Il n'est pas inutile de rappeler que la gauche, dans la grande diversité de ses expressions, est fondée sur le socle idéologique commun des combats sociaux européens du 19e siècle. Pourtant, la droite se refuse systématiquement à se qualifier elle-même d'idéologique. C'est sa coquetterie. Avec une telle attitude, elle échappe aux vicissitudes du temps et se campe en expression éternelle du bon sens, du pragmatisme et du réalisme. Dans une certaine mesure, cette affirmation est vraie. Le capitalisme n'est effectivement pas né dans un livre mais sur les marchés du monde entier, depuis que l'homme est homme.

 

Mais cela fait très, très longtemps que l'humanité a abandonné ces marchés-là pour concentrer, d'une façon croissante, les biens et les pouvoirs dans les mains d'un nombre restreint d'individus et de familles. Ce qui contrevient à l'essence même d'un marché ouvert et dynamique. A la suite d'un siècle et demi de combats et de deux guerres mondiales, les démocraties d'après-guerre ont quelque peu réduit les écarts que le temps avait créé en créant tout à la fois des conditions-cadre économiques drastiques, et une prospérité inégalée dans l'histoire. C'est ainsi qu'on a créé des classes moyennes solides, qui sont la condition sine qua non d'une authentique démocratie. En d'autres termes, pour revenir à un marché équitable et fonctionnel, il était indispensable de faire intervenir le politique au premier plan.

 

Ce système a pris fin avec l'écroulement du soviétisme, nécessaire croque-mitaine des démocraties libérales. Aujourd'hui, le système économique dans lequel nous vivons se caractérise par son absurdité pratique, la destruction inexorable de l'environnement, l'accroissement constant des inégalités et des violences sociales. Mais pour la droite, qui se refuse – c'est une de ses caractéristiques les plus remarquables – à tout examen de l'histoire, ce système n'est rien d'autre que l'expression actuelle du capitalisme. C'est ce dont il faut absolument persister à se convaincre, même quand tout crie le contraire. Toute déviation de cette version est forcément pécheresse.

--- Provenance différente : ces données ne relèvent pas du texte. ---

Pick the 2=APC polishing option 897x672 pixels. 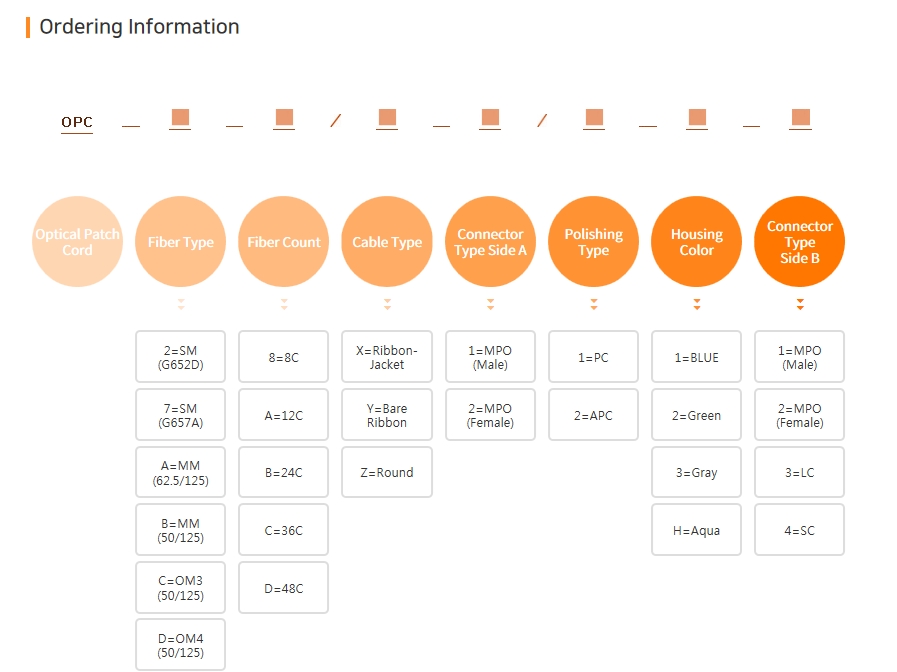593,415
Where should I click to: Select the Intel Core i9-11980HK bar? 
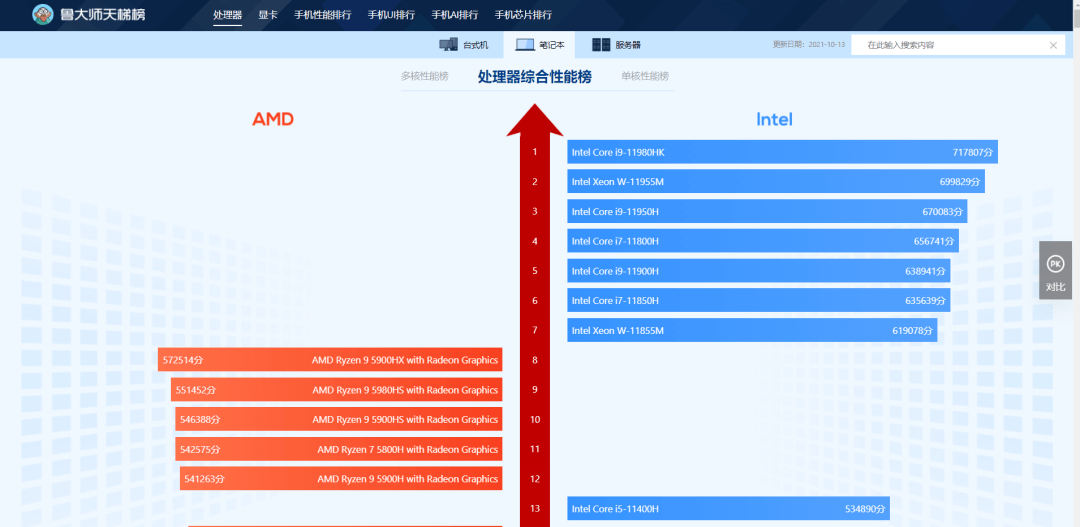[x=782, y=152]
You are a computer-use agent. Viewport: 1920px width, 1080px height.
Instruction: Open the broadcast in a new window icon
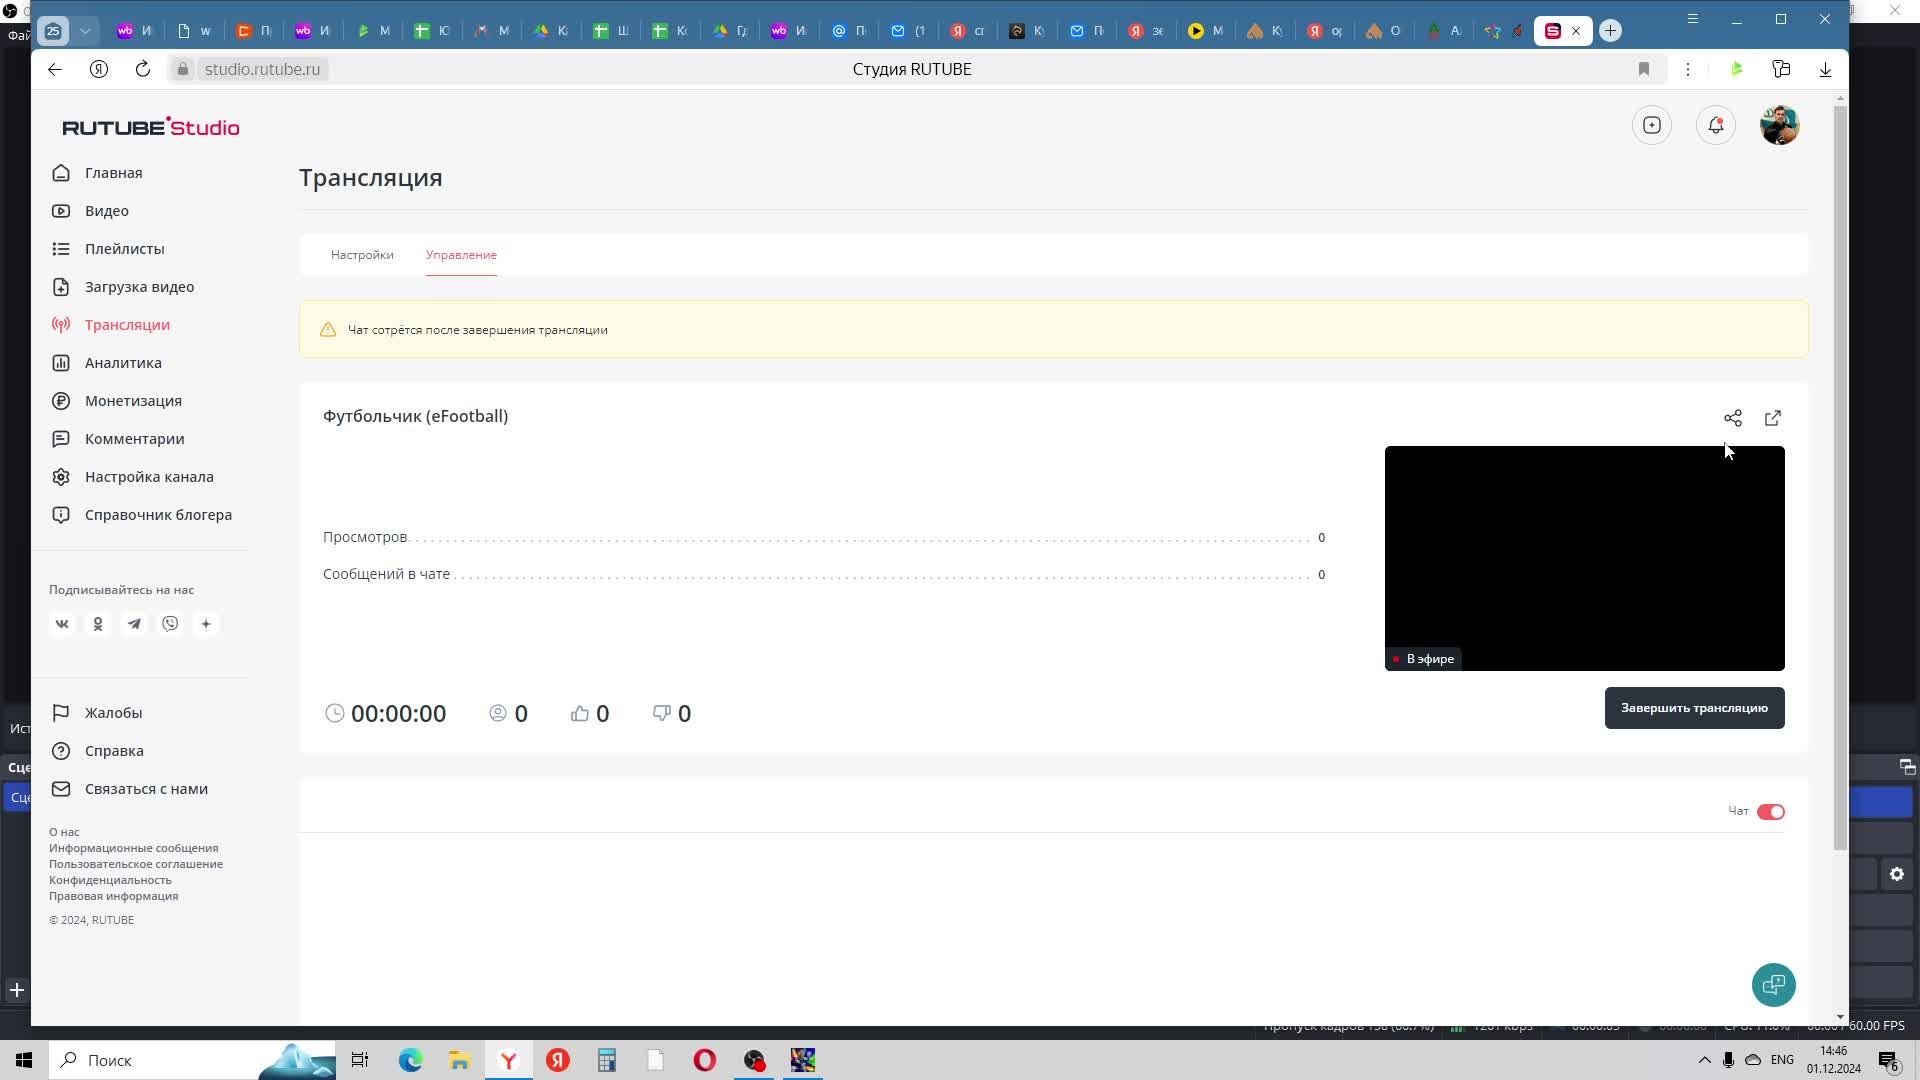(1772, 418)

Il est impossible de justifier, de quelque façon que ce soit, que tel être humain de tel pays gagne S et que tel autre être humain de tel même pays gagne Sx500. Rien, aucun talent, aucun travail, aucune responsabilité ne saurait justifier de tels écarts. Rien, sinon l'idéologie. Et rien ne défend mieux – même si elle pue le désespoir à cent lieues – cette idéologie que l'insulte gratuite et infondée.